Data items ▸
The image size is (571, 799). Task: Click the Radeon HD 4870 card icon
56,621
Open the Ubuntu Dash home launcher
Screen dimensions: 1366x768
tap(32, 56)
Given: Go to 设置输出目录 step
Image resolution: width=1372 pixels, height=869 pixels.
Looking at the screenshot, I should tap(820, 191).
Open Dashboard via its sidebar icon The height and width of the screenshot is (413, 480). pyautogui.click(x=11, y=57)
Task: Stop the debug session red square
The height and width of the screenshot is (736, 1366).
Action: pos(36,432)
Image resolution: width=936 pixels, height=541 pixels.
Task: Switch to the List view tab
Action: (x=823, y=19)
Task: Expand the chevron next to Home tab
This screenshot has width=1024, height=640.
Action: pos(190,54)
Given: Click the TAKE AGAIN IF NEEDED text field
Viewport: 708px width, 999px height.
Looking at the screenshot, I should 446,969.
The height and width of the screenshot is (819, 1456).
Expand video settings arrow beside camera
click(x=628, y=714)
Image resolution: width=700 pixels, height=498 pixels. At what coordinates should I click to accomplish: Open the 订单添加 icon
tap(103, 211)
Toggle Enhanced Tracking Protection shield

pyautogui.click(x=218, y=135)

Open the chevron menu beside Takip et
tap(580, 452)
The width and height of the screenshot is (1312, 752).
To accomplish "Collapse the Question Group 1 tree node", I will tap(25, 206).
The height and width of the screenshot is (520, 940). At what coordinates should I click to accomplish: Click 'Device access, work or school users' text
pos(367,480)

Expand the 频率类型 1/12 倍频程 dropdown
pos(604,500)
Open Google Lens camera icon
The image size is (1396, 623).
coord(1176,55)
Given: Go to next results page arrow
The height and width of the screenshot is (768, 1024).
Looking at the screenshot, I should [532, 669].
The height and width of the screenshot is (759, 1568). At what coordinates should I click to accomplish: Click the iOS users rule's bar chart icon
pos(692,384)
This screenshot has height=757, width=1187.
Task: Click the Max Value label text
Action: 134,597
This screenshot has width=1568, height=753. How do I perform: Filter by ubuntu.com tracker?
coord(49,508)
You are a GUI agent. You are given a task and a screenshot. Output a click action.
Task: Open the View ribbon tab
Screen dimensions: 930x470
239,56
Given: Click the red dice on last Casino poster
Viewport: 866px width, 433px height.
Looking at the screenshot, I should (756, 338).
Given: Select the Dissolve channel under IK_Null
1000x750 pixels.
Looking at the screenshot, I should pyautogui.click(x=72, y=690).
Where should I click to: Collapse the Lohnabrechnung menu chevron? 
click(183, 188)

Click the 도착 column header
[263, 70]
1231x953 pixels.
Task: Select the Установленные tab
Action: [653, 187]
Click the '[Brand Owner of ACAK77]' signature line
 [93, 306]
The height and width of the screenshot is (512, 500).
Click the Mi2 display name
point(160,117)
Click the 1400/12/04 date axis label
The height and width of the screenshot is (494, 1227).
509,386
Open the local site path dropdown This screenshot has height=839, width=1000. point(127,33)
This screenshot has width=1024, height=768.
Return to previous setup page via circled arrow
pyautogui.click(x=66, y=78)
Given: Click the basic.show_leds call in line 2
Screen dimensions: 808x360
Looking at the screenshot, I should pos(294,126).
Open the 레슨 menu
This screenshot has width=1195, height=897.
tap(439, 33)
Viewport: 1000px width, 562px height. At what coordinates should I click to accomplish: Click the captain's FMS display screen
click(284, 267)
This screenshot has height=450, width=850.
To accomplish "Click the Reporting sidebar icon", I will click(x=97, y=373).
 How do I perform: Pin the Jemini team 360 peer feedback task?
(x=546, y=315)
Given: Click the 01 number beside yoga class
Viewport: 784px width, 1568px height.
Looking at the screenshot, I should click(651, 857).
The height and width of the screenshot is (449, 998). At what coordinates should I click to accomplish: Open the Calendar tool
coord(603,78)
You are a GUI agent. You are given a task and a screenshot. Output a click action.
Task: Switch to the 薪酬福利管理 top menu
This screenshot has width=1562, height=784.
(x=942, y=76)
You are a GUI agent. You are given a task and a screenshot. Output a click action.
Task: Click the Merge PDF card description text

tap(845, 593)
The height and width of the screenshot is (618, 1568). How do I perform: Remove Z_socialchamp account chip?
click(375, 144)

ABOUT THIS EXERCISE ▸ Generate an exact reproduction of all entries.

WRITTEN RESPONSE ▸
The image size is (571, 799). Task: Click the Radeon HD 4870 card icon
56,621
Open the Ubuntu Dash home launcher
Screen dimensions: 1366x768
tap(32, 56)
Given: Go to 设置输出目录 step
Image resolution: width=1372 pixels, height=869 pixels.
Looking at the screenshot, I should tap(820, 191).
Open Dashboard via its sidebar icon The height and width of the screenshot is (413, 480). pyautogui.click(x=11, y=57)
Task: Stop the debug session red square
The height and width of the screenshot is (736, 1366).
Action: pos(36,432)
Image resolution: width=936 pixels, height=541 pixels.
Task: Switch to the List view tab
Action: (x=823, y=19)
Task: Expand the chevron next to Home tab
This screenshot has width=1024, height=640.
Action: pos(190,54)
Given: Click the TAKE AGAIN IF NEEDED text field
Viewport: 708px width, 999px height.
Looking at the screenshot, I should 446,969.
The height and width of the screenshot is (819, 1456).
Expand video settings arrow beside camera
click(x=628, y=714)
Image resolution: width=700 pixels, height=498 pixels. At what coordinates should I click to accomplish: Open the 订单添加 icon
tap(103, 211)
Toggle Enhanced Tracking Protection shield

pyautogui.click(x=218, y=135)

Open the chevron menu beside Takip et
tap(580, 452)
The width and height of the screenshot is (1312, 752).
To accomplish "Collapse the Question Group 1 tree node", I will tap(25, 206).
The height and width of the screenshot is (520, 940). At what coordinates should I click to accomplish: Click 'Device access, work or school users' text
pos(367,480)

Expand the 频率类型 1/12 倍频程 dropdown
pos(604,500)
Open Google Lens camera icon
The image size is (1396, 623).
coord(1176,55)
Given: Go to next results page arrow
The height and width of the screenshot is (768, 1024).
Looking at the screenshot, I should [532, 669].
The height and width of the screenshot is (759, 1568). At what coordinates should I click to accomplish: Click the iOS users rule's bar chart icon
pos(692,384)
This screenshot has height=757, width=1187.
Task: Click the Max Value label text
Action: 134,597
This screenshot has width=1568, height=753. How do I perform: Filter by ubuntu.com tracker?
coord(49,508)
You are a GUI agent. You are given a task and a screenshot. Output a click action.
Task: Open the View ribbon tab
Screen dimensions: 930x470
239,56
Given: Click the red dice on last Casino poster
Viewport: 866px width, 433px height.
Looking at the screenshot, I should (756, 338).
Given: Select the Dissolve channel under IK_Null
1000x750 pixels.
Looking at the screenshot, I should pyautogui.click(x=72, y=690).
Where should I click to: Collapse the Lohnabrechnung menu chevron? 
click(183, 188)

Click the 도착 column header
[263, 70]
1231x953 pixels.
Task: Select the Установленные tab
Action: [653, 187]
Click the '[Brand Owner of ACAK77]' signature line
 [93, 306]
The height and width of the screenshot is (512, 500).
Click the Mi2 display name
point(160,117)
Click the 1400/12/04 date axis label
The height and width of the screenshot is (494, 1227).
509,386
Open the local site path dropdown This screenshot has height=839, width=1000. point(127,33)
This screenshot has width=1024, height=768.
Return to previous setup page via circled arrow
pyautogui.click(x=66, y=78)
Given: Click the basic.show_leds call in line 2
Screen dimensions: 808x360
Looking at the screenshot, I should pos(294,126).
Open the 레슨 menu
This screenshot has width=1195, height=897.
tap(439, 33)
Viewport: 1000px width, 562px height. At what coordinates should I click to accomplish: Click the captain's FMS display screen
click(284, 267)
This screenshot has height=450, width=850.
To accomplish "Click the Reporting sidebar icon", I will click(x=97, y=373).
 How do I perform: Pin the Jemini team 360 peer feedback task?
(x=546, y=315)
Given: Click the 01 number beside yoga class
Viewport: 784px width, 1568px height.
Looking at the screenshot, I should click(651, 857).
The height and width of the screenshot is (449, 998). At what coordinates should I click to accomplish: Open the Calendar tool
coord(603,78)
You are a GUI agent. You are given a task and a screenshot. Output a click action.
Task: Switch to the 薪酬福利管理 top menu
This screenshot has width=1562, height=784.
(x=942, y=76)
You are a GUI agent. You are given a task and a screenshot. Output a click action.
Task: Click the Merge PDF card description text

tap(845, 593)
The height and width of the screenshot is (618, 1568). How do I perform: Remove Z_socialchamp account chip?
click(375, 144)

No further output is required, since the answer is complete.